■ Task instructions ■
A. Set down the part of the passage on saraka starting with "Katie Brown described" and going on through "some linguistic alterations.".
B. Answer these questions from the passage on saraka:
(i) How often was Hester said to have made the cakes?
(ii) What did the cake maker add to the rice paste before shaping it into flat cakes?
(iii) On which day is the spiritual reward for alms-giving said to be double?
C. From the passage on saraka, list every woman who is named as having made saraka or the cakes.

On Sapelo Island, Katie Brown remembered that her grandmother Margaret—a daughter of Bilali, a Guinean Muslim who left a thirteenpage document in Arabic—used to make funny cakes she called saraka, once a year, and it was an important day. Her sister Hester was said by her grandson to have made these cakes once a month. On nearby St Simon’s Island, Bilali, the son of Salih Bilali—a Muslim who had been abducted near Jenne, Mali as a teenager—made the saraka.Shadwick Rudolph of St Mary’s also recalled that his grandmother Sally made saraka.

Katie Brown described the saraka as being rice cakes made in the following fashion: ‘She wash rice, an po off all duh watuh. She let wet rice sit all night, an in mawnin rice is all swell. She tak dat rice an put it in wooden mawtuh, an beat it tuh paste wid wooden pestle. She add honey, sometime shuguh, an make it in flat cake wid uh hans.’

The rice ball depicted by the Georgian former slaves and grandchildren of Muslims is the charity traditionally given by West African Muslim women on Fridays. According to Islam, the spiritual reward for alms-giving, sadaqa, on a Friday is double that of charity given on any other day. The rice ball is not called saraka or sadaqa, but the act of giving it as an Islamic charity is referred to in that manner. The Arabic word has sometimes gone through some linguistic alterations.

■ Data section ■
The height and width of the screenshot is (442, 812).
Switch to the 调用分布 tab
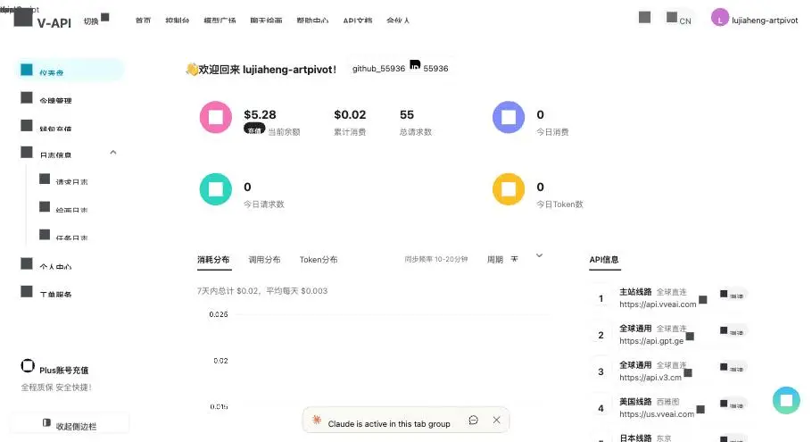(264, 260)
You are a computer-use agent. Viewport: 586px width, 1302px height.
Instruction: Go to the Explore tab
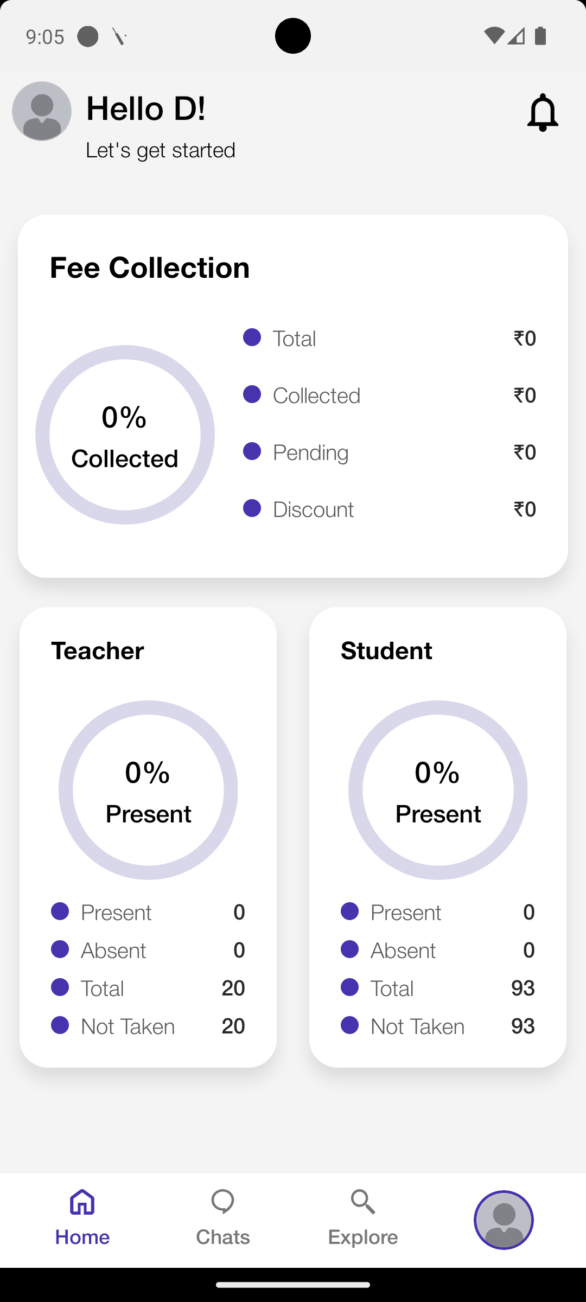(363, 1218)
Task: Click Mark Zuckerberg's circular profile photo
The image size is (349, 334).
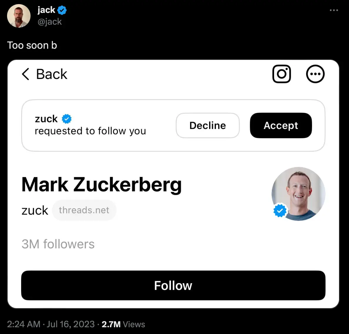Action: coord(298,194)
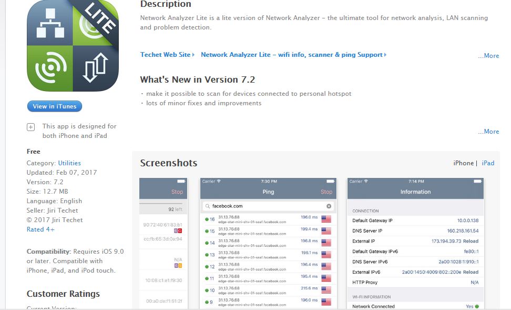Click the magnifier icon in Ping search field
This screenshot has height=310, width=511.
pyautogui.click(x=208, y=206)
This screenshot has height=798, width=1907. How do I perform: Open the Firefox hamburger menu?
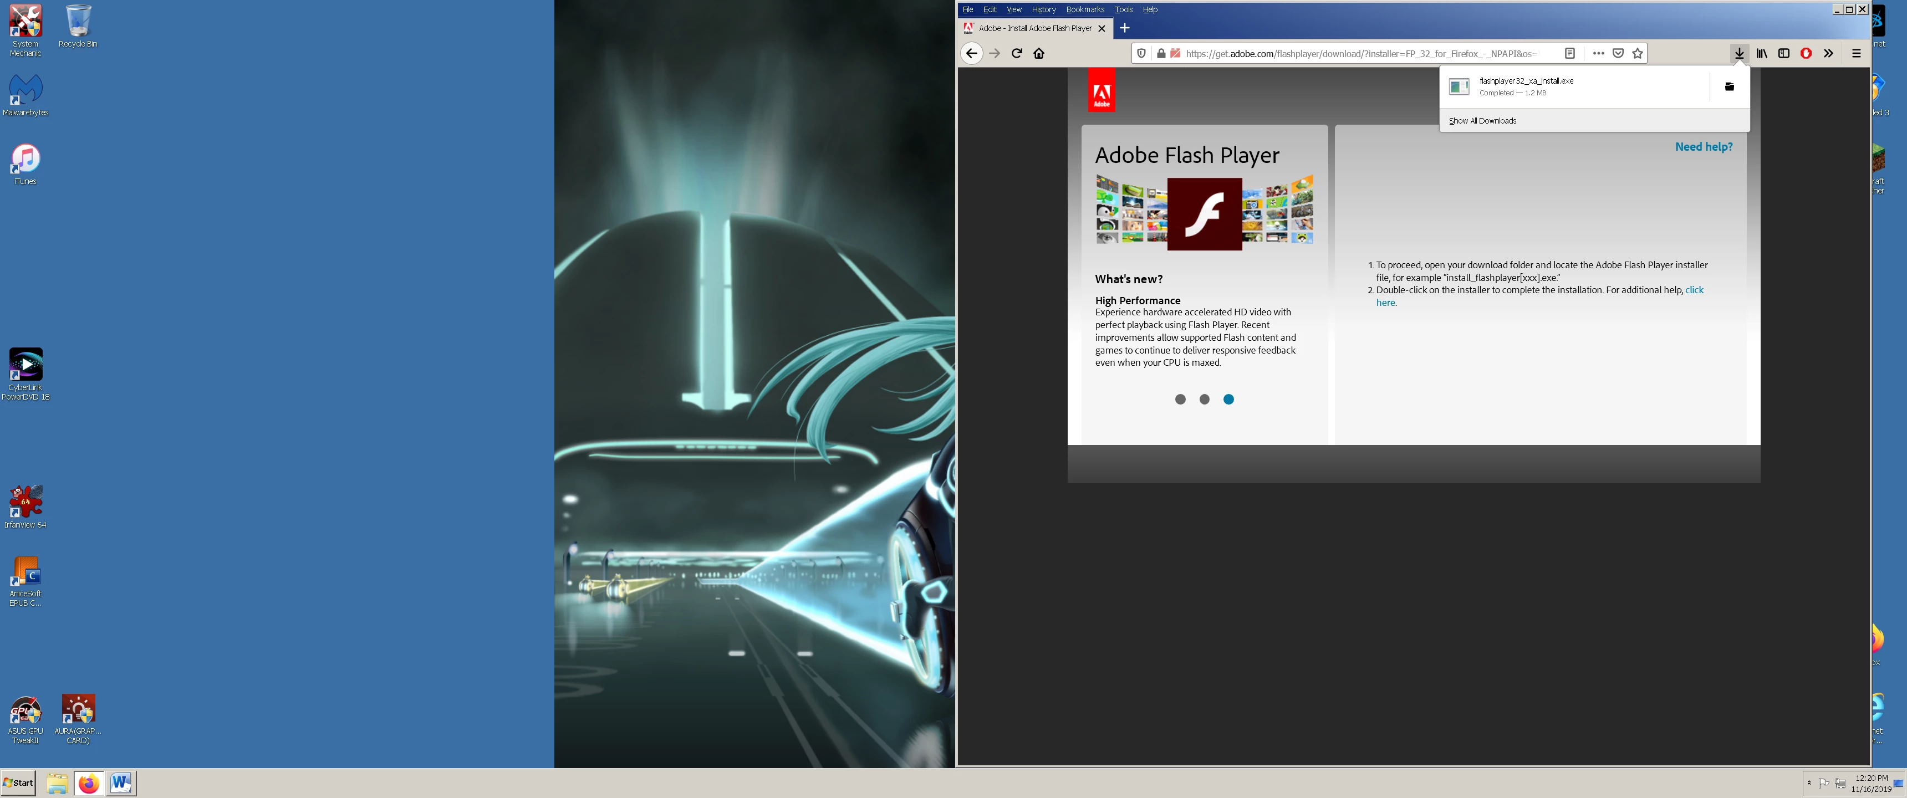[1856, 53]
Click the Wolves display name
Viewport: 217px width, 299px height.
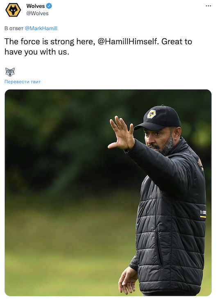(x=36, y=6)
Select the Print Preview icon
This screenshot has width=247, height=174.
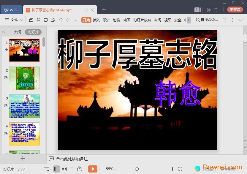coord(53,20)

■ Answers by task ■
A.
Katie Brown described the saraka as being rice cakes made in the following fashion: ‘She wash rice, an po off all duh watuh. She let wet rice sit all night, an in mawnin rice is all swell. She tak dat rice an put it in wooden mawtuh, an beat it tuh paste wid wooden pestle. She add honey, sometime shuguh, an make it in flat cake wid uh hans.’

The rice ball depicted by the Georgian former slaves and grandchildren of Muslims is the charity traditionally given by West African Muslim women on Fridays. According to Islam, the spiritual reward for alms-giving, sadaqa, on a Friday is double that of charity given on any other day. The rice ball is not called saraka or sadaqa, but the act of giving it as an Islamic charity is referred to in that manner. The Arabic word has sometimes gone through some linguistic alterations.

B.
(i) Once a month.
(ii) Honey, sometimes sugar.
(iii) Friday.

C. Margaret, Hester, Sally